Rewrite the lines below as a numbered list, leaving out any blank lines.

— START Exercise inputs —

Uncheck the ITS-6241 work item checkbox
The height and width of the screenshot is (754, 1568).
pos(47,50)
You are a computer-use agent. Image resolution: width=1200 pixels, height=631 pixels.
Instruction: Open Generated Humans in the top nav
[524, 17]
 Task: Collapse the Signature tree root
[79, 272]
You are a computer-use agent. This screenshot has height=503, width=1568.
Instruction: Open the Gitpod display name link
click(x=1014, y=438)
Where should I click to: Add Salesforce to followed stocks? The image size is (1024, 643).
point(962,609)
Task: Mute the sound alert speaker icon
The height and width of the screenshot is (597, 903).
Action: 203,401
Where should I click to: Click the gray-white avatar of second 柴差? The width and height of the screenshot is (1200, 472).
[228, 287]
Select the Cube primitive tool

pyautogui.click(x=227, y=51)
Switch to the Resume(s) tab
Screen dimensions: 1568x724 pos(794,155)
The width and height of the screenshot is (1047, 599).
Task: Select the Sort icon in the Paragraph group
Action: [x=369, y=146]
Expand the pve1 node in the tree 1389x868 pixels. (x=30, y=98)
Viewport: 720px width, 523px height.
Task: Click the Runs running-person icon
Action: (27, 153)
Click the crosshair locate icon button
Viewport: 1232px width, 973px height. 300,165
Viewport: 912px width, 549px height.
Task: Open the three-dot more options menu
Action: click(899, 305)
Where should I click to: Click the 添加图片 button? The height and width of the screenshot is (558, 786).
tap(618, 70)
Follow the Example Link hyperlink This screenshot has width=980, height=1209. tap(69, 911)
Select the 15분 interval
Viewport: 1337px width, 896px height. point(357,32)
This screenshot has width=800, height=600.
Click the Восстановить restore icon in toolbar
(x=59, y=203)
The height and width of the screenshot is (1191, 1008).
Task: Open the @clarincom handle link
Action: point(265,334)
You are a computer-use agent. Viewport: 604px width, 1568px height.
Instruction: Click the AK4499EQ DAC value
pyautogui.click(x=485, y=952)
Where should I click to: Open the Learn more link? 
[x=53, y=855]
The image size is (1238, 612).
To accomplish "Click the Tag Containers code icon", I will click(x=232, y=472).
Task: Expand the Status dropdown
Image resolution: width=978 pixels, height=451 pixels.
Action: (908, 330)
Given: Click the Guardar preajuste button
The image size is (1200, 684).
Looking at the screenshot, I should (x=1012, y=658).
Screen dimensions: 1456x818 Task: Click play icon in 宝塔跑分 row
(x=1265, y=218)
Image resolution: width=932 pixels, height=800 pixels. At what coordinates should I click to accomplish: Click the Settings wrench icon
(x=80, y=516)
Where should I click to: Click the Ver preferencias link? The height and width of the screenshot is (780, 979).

— END Exercise inputs —

Task response:
1. Uncheck the ITS-6241 work item checkbox
2. The height and width of the screenshot is (754, 1568).
3. pos(47,50)
4. You are a computer-use agent. Image resolution: width=1200 pixels, height=631 pixels.
5. Instruction: Open Generated Humans in the top nav
6. [524, 17]
7.  Task: Collapse the Signature tree root
8. [79, 272]
9. You are a computer-use agent. This screenshot has height=503, width=1568.
10. Instruction: Open the Gitpod display name link
11. click(x=1014, y=438)
12. Where should I click to: Add Salesforce to followed stocks? The image size is (1024, 643).
13. point(962,609)
14. Task: Mute the sound alert speaker icon
15. The height and width of the screenshot is (597, 903).
16. Action: 203,401
17. Where should I click to: Click the gray-white avatar of second 柴差? The width and height of the screenshot is (1200, 472).
18. [228, 287]
19. Select the Cube primitive tool
20. pyautogui.click(x=227, y=51)
21. Switch to the Resume(s) tab
22. Screen dimensions: 1568x724 pos(794,155)
23. The width and height of the screenshot is (1047, 599).
24. Task: Select the Sort icon in the Paragraph group
25. Action: [x=369, y=146]
26. Expand the pve1 node in the tree 1389x868 pixels. (x=30, y=98)
27. Viewport: 720px width, 523px height.
28. Task: Click the Runs running-person icon
29. Action: (27, 153)
30. Click the crosshair locate icon button
31. Viewport: 1232px width, 973px height. 300,165
32. Viewport: 912px width, 549px height.
33. Task: Open the three-dot more options menu
34. Action: click(899, 305)
35. Where should I click to: Click the 添加图片 button? The height and width of the screenshot is (558, 786).
36. tap(618, 70)
37. Follow the Example Link hyperlink This screenshot has width=980, height=1209. tap(69, 911)
38. Select the 15분 interval
39. Viewport: 1337px width, 896px height. point(357,32)
40. This screenshot has width=800, height=600.
41. Click the Восстановить restore icon in toolbar
42. (x=59, y=203)
43. The height and width of the screenshot is (1191, 1008).
44. Task: Open the @clarincom handle link
45. Action: point(265,334)
46. You are a computer-use agent. Viewport: 604px width, 1568px height.
47. Instruction: Click the AK4499EQ DAC value
48. pyautogui.click(x=485, y=952)
49. Where should I click to: Open the Learn more link? 
50. [x=53, y=855]
51. The image size is (1238, 612).
52. To accomplish "Click the Tag Containers code icon", I will click(x=232, y=472).
53. Task: Expand the Status dropdown
54. Image resolution: width=978 pixels, height=451 pixels.
55. Action: (908, 330)
56. Given: Click the Guardar preajuste button
57. The image size is (1200, 684).
58. Looking at the screenshot, I should (x=1012, y=658).
59. Screen dimensions: 1456x818 Task: Click play icon in 宝塔跑分 row
60. (x=1265, y=218)
61. Image resolution: width=932 pixels, height=800 pixels. At what coordinates should I click to accomplish: Click the Settings wrench icon
62. (x=80, y=516)
63. Where should I click to: Click the Ver preferencias link? The height and width of the screenshot is (780, 979).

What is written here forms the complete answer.